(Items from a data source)
★ ★ ★ ★

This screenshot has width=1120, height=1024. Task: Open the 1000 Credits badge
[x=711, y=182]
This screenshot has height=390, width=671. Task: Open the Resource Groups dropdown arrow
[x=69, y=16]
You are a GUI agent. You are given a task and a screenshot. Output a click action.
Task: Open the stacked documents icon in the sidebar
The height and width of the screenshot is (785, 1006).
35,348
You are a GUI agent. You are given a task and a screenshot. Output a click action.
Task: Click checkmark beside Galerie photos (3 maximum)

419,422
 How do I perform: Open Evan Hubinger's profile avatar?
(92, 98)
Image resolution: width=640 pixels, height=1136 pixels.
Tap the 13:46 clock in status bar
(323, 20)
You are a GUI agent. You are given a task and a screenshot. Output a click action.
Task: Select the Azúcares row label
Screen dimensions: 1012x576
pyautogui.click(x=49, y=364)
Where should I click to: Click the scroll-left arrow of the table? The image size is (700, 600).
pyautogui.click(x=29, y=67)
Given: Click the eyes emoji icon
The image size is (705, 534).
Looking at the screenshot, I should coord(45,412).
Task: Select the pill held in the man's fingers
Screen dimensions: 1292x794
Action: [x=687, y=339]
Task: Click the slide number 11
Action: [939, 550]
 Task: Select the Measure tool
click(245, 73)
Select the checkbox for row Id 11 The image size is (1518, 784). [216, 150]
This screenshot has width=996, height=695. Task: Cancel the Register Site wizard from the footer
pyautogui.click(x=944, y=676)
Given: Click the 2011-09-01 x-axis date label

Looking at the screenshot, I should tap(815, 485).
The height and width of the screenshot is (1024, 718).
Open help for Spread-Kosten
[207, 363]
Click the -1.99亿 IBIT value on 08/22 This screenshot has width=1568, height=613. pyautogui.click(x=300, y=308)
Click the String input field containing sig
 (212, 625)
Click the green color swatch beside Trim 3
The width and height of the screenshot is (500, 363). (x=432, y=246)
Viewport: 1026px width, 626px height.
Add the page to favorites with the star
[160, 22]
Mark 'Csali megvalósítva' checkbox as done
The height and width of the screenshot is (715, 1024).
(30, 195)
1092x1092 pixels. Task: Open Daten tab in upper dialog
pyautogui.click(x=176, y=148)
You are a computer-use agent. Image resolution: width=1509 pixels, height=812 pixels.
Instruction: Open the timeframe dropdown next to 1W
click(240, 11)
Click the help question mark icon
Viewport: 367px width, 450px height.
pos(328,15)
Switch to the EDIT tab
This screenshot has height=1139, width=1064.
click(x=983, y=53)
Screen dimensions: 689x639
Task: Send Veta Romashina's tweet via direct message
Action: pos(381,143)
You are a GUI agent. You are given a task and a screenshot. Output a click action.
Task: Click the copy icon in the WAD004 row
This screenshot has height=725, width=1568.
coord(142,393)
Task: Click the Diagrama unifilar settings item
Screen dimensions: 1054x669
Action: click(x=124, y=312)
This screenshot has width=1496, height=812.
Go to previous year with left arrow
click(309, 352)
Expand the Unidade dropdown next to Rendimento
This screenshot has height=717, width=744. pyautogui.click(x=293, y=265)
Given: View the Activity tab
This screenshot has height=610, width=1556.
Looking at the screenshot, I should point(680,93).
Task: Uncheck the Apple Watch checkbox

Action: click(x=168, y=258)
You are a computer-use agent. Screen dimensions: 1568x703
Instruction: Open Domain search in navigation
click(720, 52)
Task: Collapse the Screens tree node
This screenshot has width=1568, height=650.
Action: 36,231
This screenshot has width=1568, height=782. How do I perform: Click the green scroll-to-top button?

★ ★ ★ ★

### GIVEN REQUEST
Give only the count of lines in the records above that contain the string "Select".

### SOLUTION TO THIS TASK
4